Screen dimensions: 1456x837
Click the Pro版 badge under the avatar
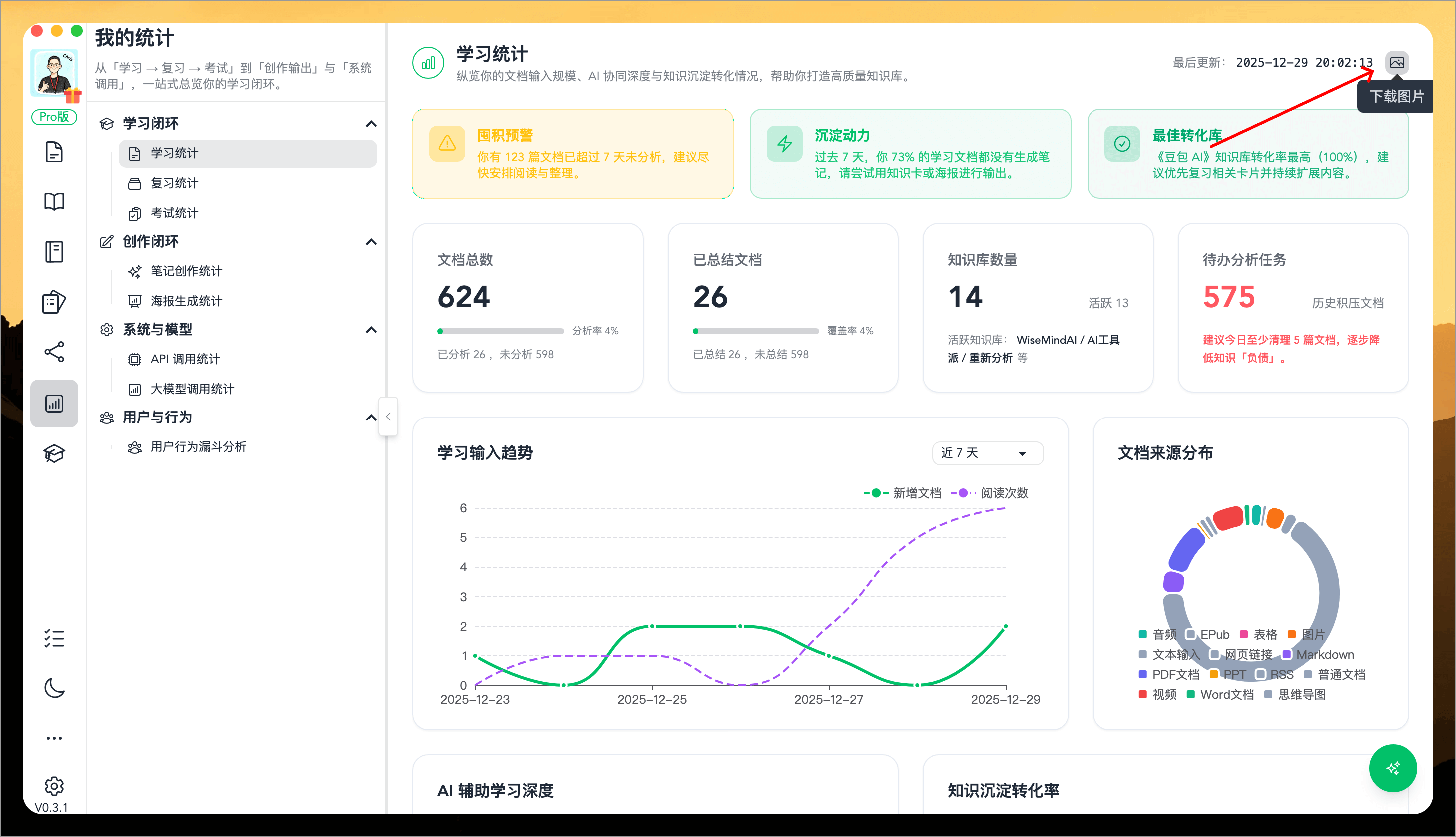click(x=54, y=117)
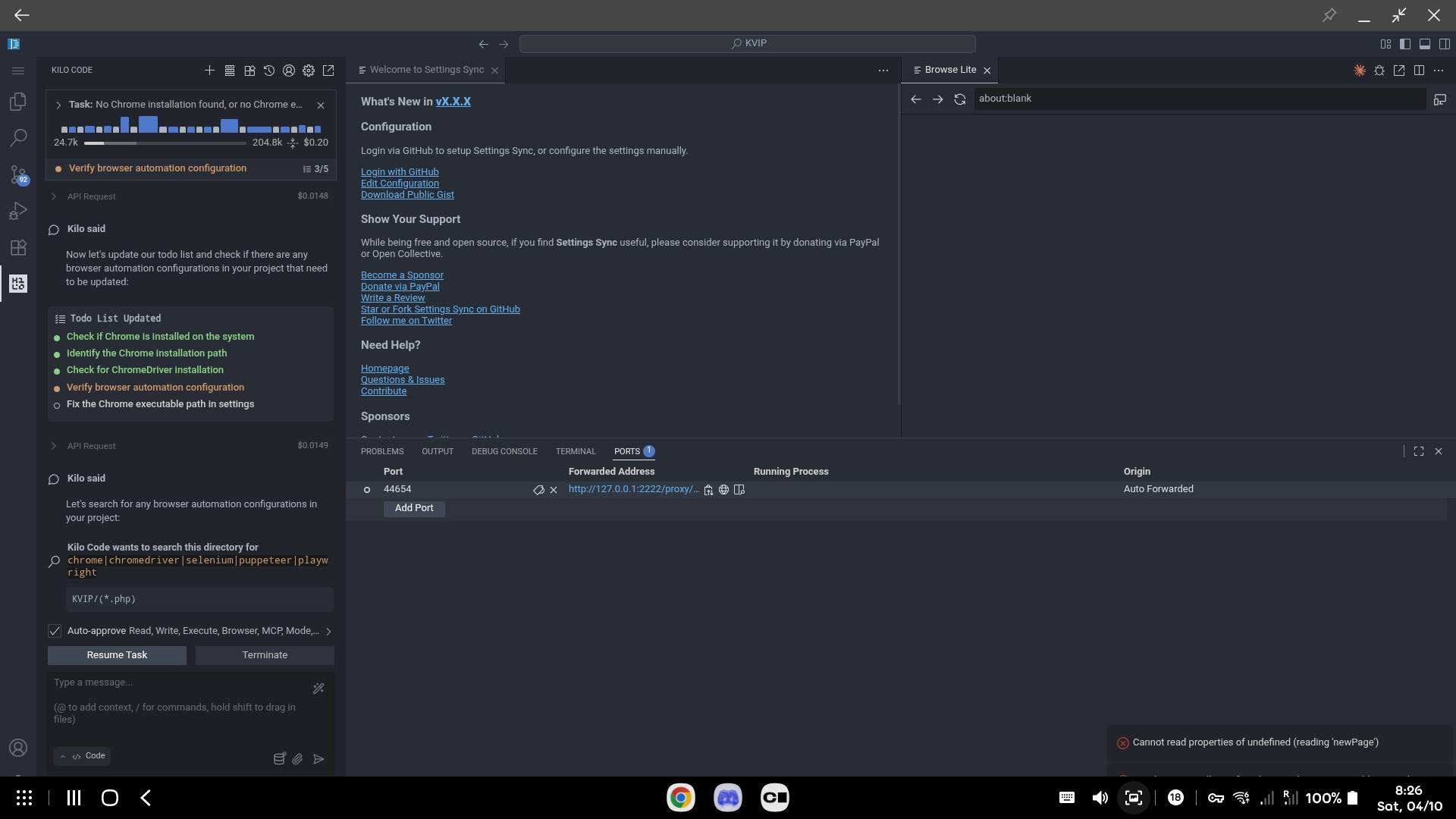Viewport: 1456px width, 819px height.
Task: Toggle the bottom panel layout icon
Action: (1424, 44)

- _The problem_
Reproduce the material exactly. Pictures stay out.

- _Answer space_
Screen dimensions: 1456x837
Click the Pro版 badge under the avatar
click(x=54, y=117)
Viewport: 1456px width, 819px height.
Task: Toggle the bottom panel layout icon
Action: (1424, 44)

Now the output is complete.